Fun fact: when you get pregnant, your hair gets all thick and full and luscious. Basically, it looks just like those hair models in commercials, so you can walk around and flip your hair over your shoulder and just know it looks good. All those people staring at you? They’re not looking at your ever-growing belly, they’re looking at your awesome hair.
Second (not-so) fun fact: Once you actually have the baby, your awesome hair will go from fab to drab. That may be one of the cheesiest sayings out there, but it’s so true in this case. It’s like your hair knows that you won’t be able to shower and wash it for days at a time, so it just starts losing it’s lushness. Then, once its lost the glow, it gives up forever and just starts falling out of your head. Don’t worry, it doesn’t happen all at once, but once it starts happening, it doesn’t seem to stop.

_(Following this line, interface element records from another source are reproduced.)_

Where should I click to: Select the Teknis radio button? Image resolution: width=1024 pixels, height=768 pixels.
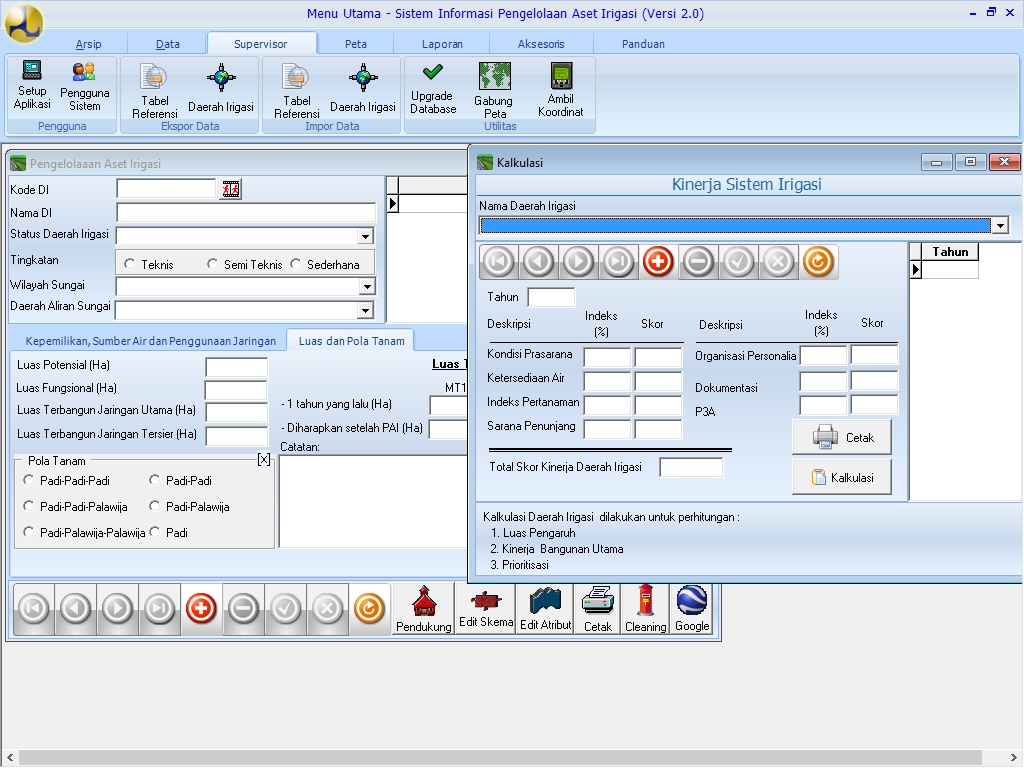(x=130, y=265)
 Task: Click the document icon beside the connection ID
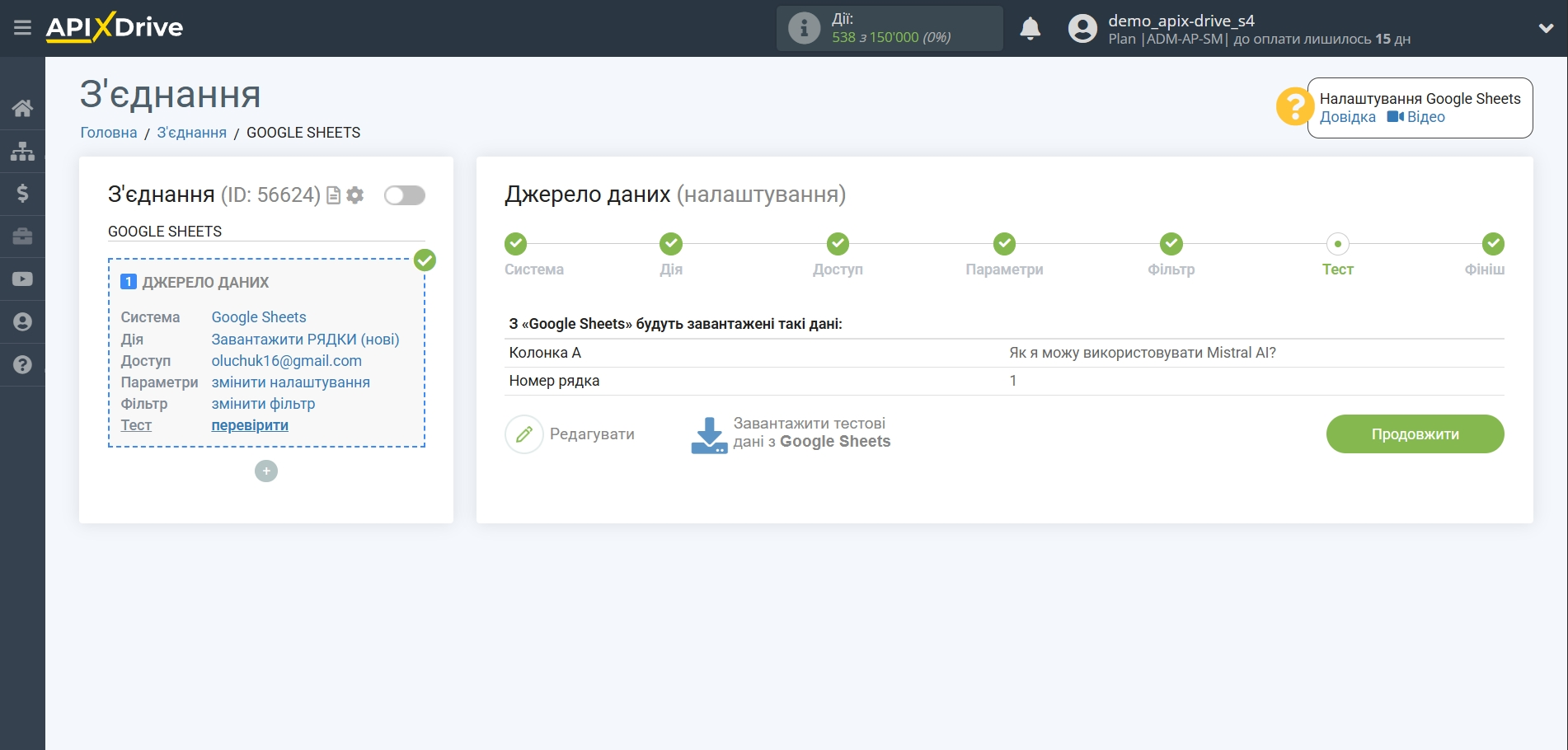pos(332,195)
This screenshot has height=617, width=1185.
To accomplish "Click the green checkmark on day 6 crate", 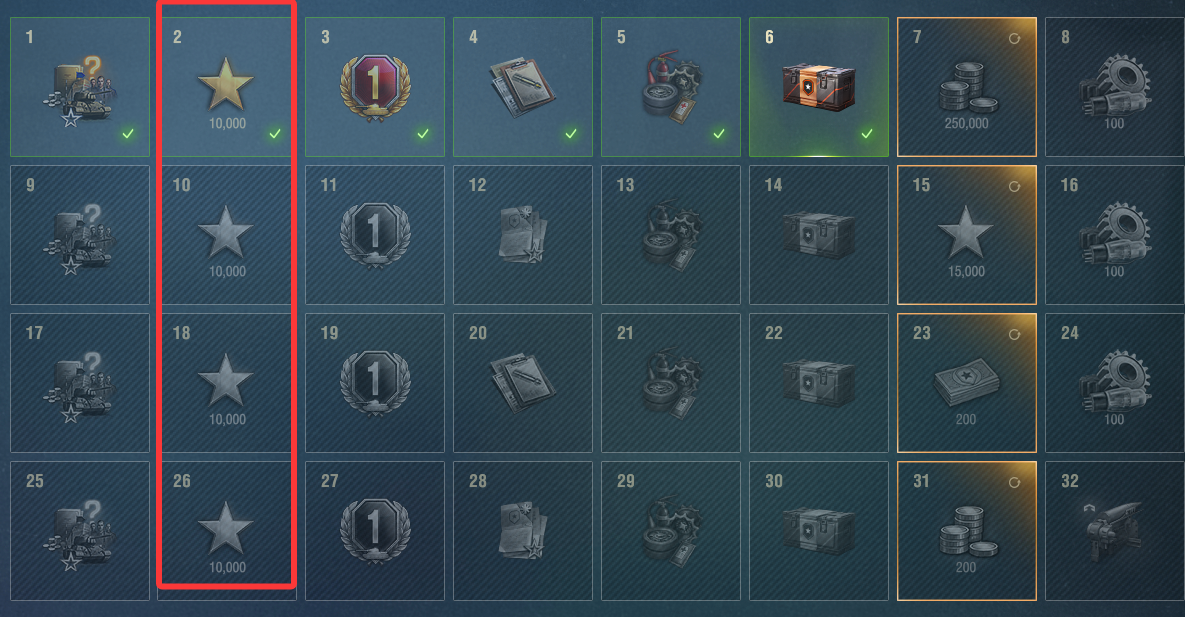I will click(867, 134).
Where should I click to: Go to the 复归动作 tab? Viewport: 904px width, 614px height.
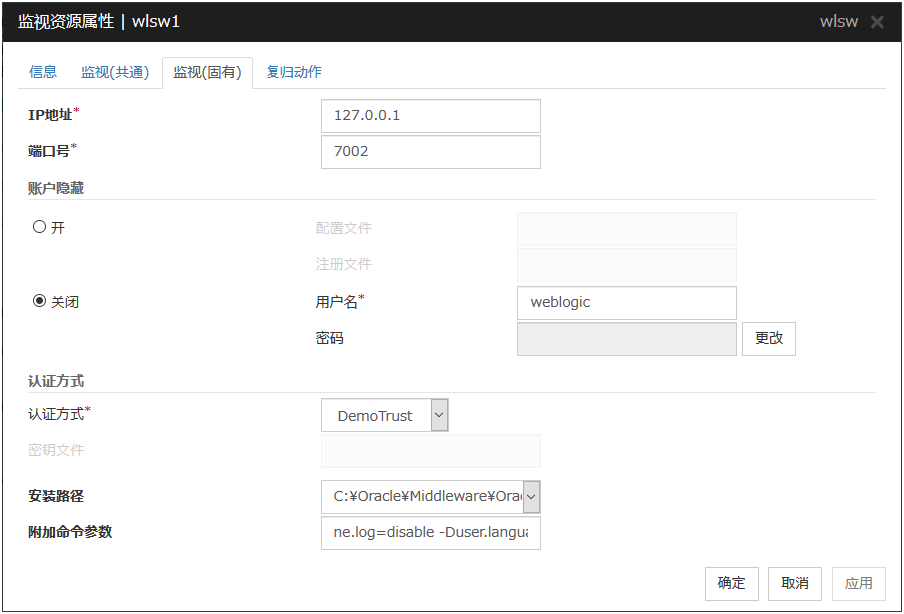coord(294,72)
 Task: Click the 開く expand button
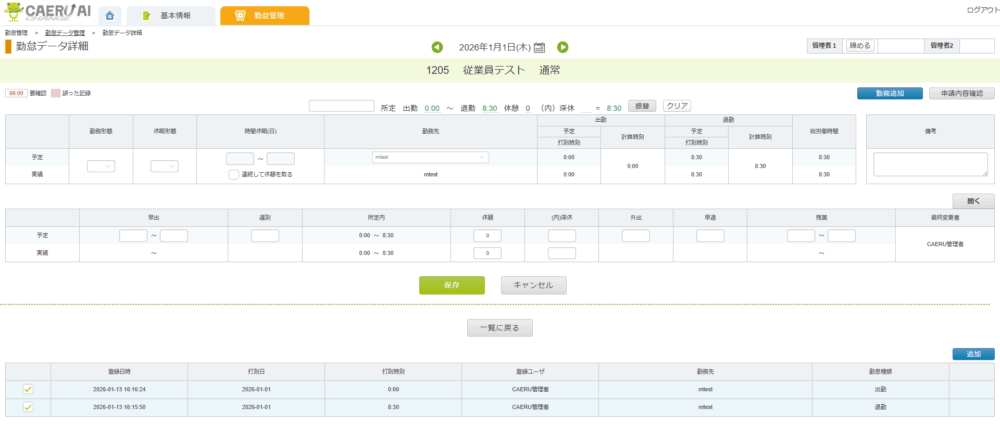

I heard new moms complain about their strands shedding, but didn’t think anything of it. I made it to three months postpartum and started to pride my mane for rocking this phase; I was excited about being one of the lucky few who would get away with keeping my lovely hair. Then four months rolled around and karma had something different in mind. The first time that I took a shower and ran my hand through my hair and had a clump of loose hair come with it, I started to cry, because I knew it was just the beginning.
It’s been more than two months since I lost that first batch of hair and I don’t think it has any intention of stopping anytime soon. Loose locks stick to anything I touch (the baby included), brown strands cover my pillow each morning, and after I take a shower it looks like I could be five pounds lighter with the amount of hair that I gathered from my head. I wish I was kidding about how much hair I’m losing, but I’m not. It’s truly amazing that I’m not bald yet.
Can any other moms out there relate to this? Will the hair loss taper off anytime soon or am I doomed to keep shedding until I get pregnant again (not anytime soon) and start this process all over?